The Sensex is rising, fuelled by global free money. There is a lot of excitement about unicorns; they are certainly a testament to entrepreneurial dynamism and ingenuity. But the idea that they are the backbone of a thriving economy is exaggerated. There might be limited progress on the distribution of private public goods like gas and water. But these cannot take away from the fact that for the first time in a generation, young India is looking at a bleaker future than their parents did in terms of employment and income.
It is a remarkable fact that this fundamental triad of slower growth prospects, potentially shrinking middle class and rising poverty has been kept out of public political consciousness. The poor in India were always invisible. But the degree of economic and ideological obfuscation is such that even the normally influential middle class’s tale of economic uncertainty has become invisible. What should worry is not just the trends; but the fact that we are not worrying enough about the worrying trends. There is good reason to think that unless there is drastic change in national priorities, the very foundation of our future is being sapped.
So even as we battle with Covid, we have to think about what will truly reverse this diminishing of our economic fortunes. There are the obvious things to do. An investment in health is an investment in the economy; but our health investment is still in catastrophe management mode. For example, we are still not investing enough in long-term surveillance of the disease or dealing with its secondary effects. The government has done the right thing by extending the free foodgrain programme, and creating credit facilities of various kinds. But there is still going to be a serious loss in nutrition gains in rural India. And it is hard to imagine that output declines, employment losses, and the adverse environment for small businesses will not warrant another round of income support of some kind. As Uday Kotak has argued, we need a major fiscal stimulus to support consumption. It is highly likely that in the pandemic India has probably slipped back on its education goals and targets.

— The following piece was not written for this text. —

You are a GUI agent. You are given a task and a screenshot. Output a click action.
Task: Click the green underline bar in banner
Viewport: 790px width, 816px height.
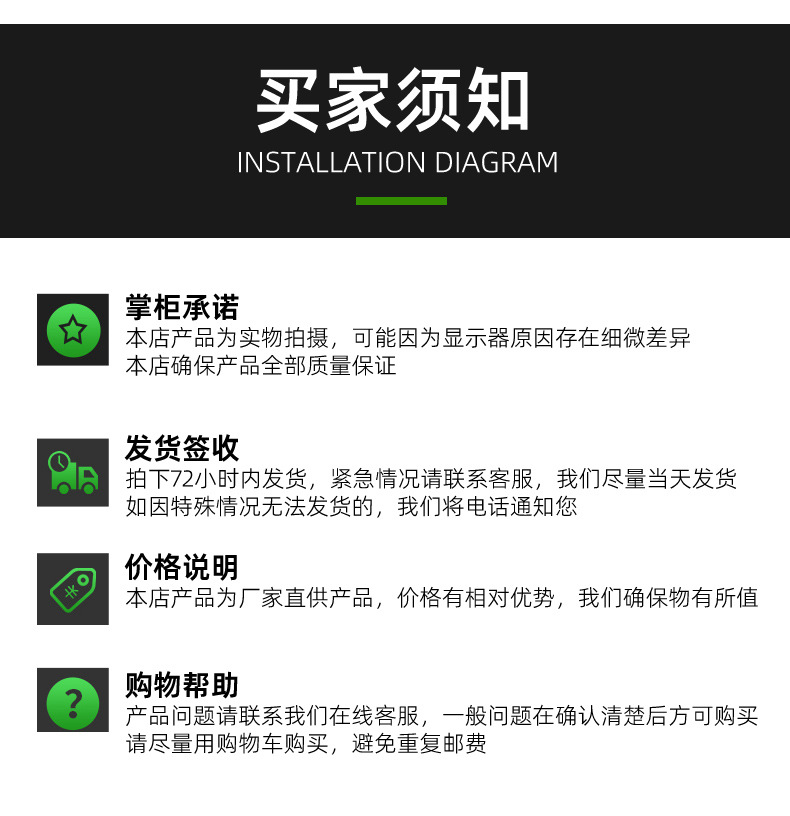(401, 201)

Other measures like regulatory reform and privatisation are underway, though how effective they will be is an open question. There will have to be a serious reconsideration of tax policy. This is not the place for technical details. There is no question that the range of investment — in health, education, infrastructure, income support, that the Indian economy requires will need a new social contract. The top one per cent have benefited enormously from the current economy. Devesh Kapur has made the powerful point that taxing the super rich a bit more, those who have made extraordinary gains over the last two years, even if temporarily, to service the real needs of the economy more, should not be seen as an act of redistribution. So much of the money that is being made on the stock market, in real estate or in capital gains is because of the easy liquidity governments are providing; a little bit of payback as a gesture of solidarity or justice is not unwarranted. The spectre of our bad old days of socialism and 90 per cent marginal rates of taxation will be trotted out to obfuscate the basic fact: We need to invest in our future, and we cannot do so without more taxation.
A million plus Covid deaths is an extraordinary catastrophe. But the prospect of long-term economic stagnation should also give us nightmares. We are in completely uncharted territory.